Fred bolted across the driveway and into the house leaving The Captain and I to face whatever beast had taken up residence in the sports equipment strewn bowels of my garage. The scuttling increased in speed as the monster shot from one end of the garage to the other in a few hissing seconds that left me fearful of what we were up against but also a bit confused as to what exactly it might be. I heard the front door slam and saw Fred emerge from the house.

Click.

BADOOPADOOPBADOOOOOO!!!!

I turned to see her holding a small cow flashlight she had been given a few years ago the made a ridiculous sing-song noise every time you turned it on. It also shut off after about three seconds. The pale yellow glow only illuminated a small circle of the ground but it was going to have to do. I grabbed a baseball bat from just inside the door and handed it to The Captain. He clutched it like Arthur wielding Excalibur and nodded that he was, if nothing else, ready to defend himself.

” Just smash whatever the hell it is when I flush it out,” I said as I grabbed the cowlight from Fred. The scuttling grew louder and the hissing had increased in intensity as I stepped into the garage. The strange cacophony of sounds was like the background music of the dumbest slasher movie ever conceived.
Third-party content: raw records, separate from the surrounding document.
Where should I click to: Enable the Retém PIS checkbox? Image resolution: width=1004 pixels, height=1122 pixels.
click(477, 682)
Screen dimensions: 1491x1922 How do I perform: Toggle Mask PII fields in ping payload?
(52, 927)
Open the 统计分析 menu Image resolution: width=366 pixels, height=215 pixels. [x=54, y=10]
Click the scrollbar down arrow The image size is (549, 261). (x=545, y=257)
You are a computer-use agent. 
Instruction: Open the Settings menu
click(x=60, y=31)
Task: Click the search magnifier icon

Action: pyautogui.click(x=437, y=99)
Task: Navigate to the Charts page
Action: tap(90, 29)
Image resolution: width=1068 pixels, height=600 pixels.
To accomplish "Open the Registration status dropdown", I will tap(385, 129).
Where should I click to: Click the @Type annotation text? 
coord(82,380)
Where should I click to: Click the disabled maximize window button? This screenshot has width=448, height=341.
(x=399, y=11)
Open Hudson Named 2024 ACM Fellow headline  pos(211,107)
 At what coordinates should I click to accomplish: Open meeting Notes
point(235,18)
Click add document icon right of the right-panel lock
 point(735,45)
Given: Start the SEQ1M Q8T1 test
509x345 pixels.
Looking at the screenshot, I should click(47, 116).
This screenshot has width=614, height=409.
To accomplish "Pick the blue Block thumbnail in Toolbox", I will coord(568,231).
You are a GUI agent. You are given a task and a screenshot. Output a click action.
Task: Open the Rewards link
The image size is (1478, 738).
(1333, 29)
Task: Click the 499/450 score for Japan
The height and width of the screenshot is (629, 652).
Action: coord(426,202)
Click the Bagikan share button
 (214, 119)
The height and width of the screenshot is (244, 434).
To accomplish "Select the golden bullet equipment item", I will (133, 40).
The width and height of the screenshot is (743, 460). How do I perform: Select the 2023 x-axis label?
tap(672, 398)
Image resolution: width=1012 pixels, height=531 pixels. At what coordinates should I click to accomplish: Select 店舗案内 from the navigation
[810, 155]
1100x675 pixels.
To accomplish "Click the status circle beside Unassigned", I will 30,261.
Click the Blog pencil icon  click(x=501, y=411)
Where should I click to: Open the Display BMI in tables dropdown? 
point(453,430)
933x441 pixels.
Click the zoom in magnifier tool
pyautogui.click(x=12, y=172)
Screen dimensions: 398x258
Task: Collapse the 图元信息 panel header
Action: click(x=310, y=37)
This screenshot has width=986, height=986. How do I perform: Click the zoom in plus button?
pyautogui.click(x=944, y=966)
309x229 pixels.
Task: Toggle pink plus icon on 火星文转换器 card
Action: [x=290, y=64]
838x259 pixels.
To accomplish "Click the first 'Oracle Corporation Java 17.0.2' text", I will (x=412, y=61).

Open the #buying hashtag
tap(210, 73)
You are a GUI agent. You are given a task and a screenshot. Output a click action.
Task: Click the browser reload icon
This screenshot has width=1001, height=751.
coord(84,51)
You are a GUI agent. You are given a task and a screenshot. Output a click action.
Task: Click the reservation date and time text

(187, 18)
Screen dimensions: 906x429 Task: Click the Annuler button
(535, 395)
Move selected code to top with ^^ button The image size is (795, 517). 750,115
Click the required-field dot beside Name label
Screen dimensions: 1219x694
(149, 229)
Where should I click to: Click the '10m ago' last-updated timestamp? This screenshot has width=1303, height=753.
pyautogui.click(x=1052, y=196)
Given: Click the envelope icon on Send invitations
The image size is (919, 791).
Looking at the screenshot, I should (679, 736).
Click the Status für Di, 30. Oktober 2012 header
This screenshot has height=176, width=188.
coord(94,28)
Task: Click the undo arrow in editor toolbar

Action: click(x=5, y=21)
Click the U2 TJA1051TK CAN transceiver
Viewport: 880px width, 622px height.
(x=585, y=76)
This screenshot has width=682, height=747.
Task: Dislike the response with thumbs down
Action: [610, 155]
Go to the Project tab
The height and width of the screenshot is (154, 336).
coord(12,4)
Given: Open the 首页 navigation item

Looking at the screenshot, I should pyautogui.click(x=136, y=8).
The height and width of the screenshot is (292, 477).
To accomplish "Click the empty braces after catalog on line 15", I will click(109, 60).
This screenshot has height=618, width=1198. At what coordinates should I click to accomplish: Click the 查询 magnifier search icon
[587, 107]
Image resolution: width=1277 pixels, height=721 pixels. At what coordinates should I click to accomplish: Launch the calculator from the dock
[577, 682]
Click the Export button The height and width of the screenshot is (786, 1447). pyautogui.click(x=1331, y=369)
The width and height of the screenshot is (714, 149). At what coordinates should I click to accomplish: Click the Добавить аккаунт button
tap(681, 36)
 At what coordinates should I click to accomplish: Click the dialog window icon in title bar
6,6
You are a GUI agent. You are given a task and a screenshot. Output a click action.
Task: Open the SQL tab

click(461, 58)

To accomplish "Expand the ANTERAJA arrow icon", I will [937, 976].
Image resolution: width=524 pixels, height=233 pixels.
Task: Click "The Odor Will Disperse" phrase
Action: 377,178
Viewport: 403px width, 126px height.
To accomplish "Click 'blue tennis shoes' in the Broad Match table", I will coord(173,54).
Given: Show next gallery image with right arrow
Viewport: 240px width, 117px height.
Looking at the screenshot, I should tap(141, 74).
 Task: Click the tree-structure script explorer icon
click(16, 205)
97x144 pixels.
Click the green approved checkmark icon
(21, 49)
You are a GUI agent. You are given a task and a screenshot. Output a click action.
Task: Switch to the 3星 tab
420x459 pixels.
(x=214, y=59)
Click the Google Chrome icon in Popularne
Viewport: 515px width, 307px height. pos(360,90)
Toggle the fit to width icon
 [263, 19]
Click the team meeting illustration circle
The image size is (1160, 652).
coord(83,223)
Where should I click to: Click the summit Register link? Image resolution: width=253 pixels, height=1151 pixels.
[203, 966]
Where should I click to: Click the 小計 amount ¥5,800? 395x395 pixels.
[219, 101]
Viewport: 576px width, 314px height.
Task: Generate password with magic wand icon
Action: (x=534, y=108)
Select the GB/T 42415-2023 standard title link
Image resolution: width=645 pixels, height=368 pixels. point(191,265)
HISS, HISS, HISS. Click. BADOOPADOOPBADOOOOOO!!!!

I reached for the sheet of plywood that seemed to be the only place that a beast this monstrous could hide behind. I smashed my foot against the end of it and the hissing and scuttling only increased but nothing emerged. I jammed the end of the sheet against the wall as the light clicked off leaving me in the dark with a plastic cowlight in one hand and some form of monster inched from me. I clicked the light back on and heard that cheerful tune that only further irritated me. The Captain had crept in close to the open end of the tunnel I had created for the creature and stood poised to rain aluminum death down.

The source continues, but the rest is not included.